Шумит, аж гудит, ломаясь в колене, пламя, пахнет березовыми дровами, как в бане, когда ее только начинают топить. Иван чувствует, как сохнут и наливаются теплом его щеки, и слушает гул голосов за столом — сегодня там что-то злится и часто срывается на крик Митя:
— Ты что думаешь, я слепой, не вижу… Короля — дамой… По голове сейчас этой дамой!
— Ну-ну, тише… ты б только по головам… Я пошутил.
Иван поднимает глаза на Веру.
— Так с чего начнем?
Вера как будто ничего не слышит — ни того, что только что прочел ей Иван, ни того, что делается за столом. Она смотрела в печку, на пламя, и сейчас встрепенулась, услышав голос Ивана, недоуменно смотрит на него.
— Надо узнать, на каком расстоянии от города А и Б они встретятся и какое расстояние между городами.
— А что, если они совсем не встретятся? — На Ивана смотрят круглые, как пуговицы, красные глаза.
— Как это не встретятся?
— Ну как? Разве между городами только одна дорога? Может, один пойдет по одной, а второй по другой — и разойдутся…
— Да нет, ты не понимаешь… На земле нет таких городов А и Б. Это только в задачах пишется.

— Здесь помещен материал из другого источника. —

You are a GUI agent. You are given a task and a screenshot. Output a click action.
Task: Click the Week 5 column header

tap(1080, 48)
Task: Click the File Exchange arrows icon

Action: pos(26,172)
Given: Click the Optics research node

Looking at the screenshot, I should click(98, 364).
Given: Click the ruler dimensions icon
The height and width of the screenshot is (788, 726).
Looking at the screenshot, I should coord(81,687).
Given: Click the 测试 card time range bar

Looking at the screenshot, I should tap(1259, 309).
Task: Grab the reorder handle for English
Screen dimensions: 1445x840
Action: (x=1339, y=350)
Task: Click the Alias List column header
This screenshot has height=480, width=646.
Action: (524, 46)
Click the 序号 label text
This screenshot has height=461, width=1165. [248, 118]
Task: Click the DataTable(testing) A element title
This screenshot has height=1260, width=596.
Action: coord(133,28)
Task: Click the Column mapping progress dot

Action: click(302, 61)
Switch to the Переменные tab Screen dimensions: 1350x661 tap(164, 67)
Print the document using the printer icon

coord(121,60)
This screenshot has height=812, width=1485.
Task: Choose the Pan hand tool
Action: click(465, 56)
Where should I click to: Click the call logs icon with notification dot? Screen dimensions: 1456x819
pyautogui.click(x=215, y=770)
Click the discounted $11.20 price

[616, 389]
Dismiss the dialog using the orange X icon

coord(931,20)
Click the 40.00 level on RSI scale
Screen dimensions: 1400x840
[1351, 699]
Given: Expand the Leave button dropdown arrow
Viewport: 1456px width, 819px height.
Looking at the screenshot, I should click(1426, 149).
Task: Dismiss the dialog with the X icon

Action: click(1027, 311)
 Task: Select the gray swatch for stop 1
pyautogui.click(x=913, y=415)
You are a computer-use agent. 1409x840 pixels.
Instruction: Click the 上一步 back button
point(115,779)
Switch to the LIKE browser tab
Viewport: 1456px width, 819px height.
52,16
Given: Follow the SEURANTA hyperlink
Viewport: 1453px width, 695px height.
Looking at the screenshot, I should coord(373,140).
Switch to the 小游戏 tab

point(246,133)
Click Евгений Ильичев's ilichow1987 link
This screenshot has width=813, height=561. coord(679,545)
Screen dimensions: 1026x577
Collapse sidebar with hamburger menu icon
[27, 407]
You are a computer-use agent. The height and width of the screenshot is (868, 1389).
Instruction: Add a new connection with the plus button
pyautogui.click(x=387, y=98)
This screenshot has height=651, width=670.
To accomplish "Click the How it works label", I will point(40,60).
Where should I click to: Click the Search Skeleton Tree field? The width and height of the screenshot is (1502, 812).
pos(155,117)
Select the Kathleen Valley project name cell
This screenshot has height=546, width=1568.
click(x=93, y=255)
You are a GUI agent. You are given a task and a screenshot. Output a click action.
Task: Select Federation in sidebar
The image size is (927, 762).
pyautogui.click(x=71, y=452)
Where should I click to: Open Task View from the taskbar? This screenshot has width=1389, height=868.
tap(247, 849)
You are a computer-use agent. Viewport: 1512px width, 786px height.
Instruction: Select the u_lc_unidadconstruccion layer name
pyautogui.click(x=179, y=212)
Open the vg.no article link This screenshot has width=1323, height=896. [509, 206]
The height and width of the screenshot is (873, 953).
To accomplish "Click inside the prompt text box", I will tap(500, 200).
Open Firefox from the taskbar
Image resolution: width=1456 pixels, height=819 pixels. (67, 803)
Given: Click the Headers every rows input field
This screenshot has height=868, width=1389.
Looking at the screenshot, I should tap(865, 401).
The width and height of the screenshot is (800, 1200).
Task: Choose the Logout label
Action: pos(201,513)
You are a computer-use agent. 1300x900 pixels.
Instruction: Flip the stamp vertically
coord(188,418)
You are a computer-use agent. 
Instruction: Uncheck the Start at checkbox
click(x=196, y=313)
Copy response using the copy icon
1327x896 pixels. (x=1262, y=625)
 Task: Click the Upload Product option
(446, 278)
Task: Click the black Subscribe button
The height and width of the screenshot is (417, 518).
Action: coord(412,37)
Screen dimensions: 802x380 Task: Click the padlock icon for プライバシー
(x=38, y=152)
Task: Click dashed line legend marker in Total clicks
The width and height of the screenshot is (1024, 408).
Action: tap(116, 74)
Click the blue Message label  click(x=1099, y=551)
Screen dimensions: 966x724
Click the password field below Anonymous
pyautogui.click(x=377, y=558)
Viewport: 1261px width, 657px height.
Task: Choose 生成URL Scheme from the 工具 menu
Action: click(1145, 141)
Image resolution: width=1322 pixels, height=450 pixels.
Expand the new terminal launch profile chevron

— Разве ж может быть так: пишут, что есть, а их нет? Так не бывает. И как же они встретятся, если таких городов нет?
— Встретятся… Должны — значит, встретятся, — Иван начинает злиться. — Так что мы узнаём первым вопросом?
— Первым вопросом? — Вера морщит лоб, от носа вверх по лбу бегут две ложбинки. — Первым вопросом… — Иванову злость как рукой снимает.
— Ну, слушай еще раз. Только внимательно. Вот два города — А и Б. — Иван берет карандаш и чертит на листе бумаги схему. — Из города А в город Б…
— Ну скоро вы разберетесь со своими городами? — Это уже от стола Четыресорок. — Плюнь ты на все, Иван, да иди сюда. Возьми чарку.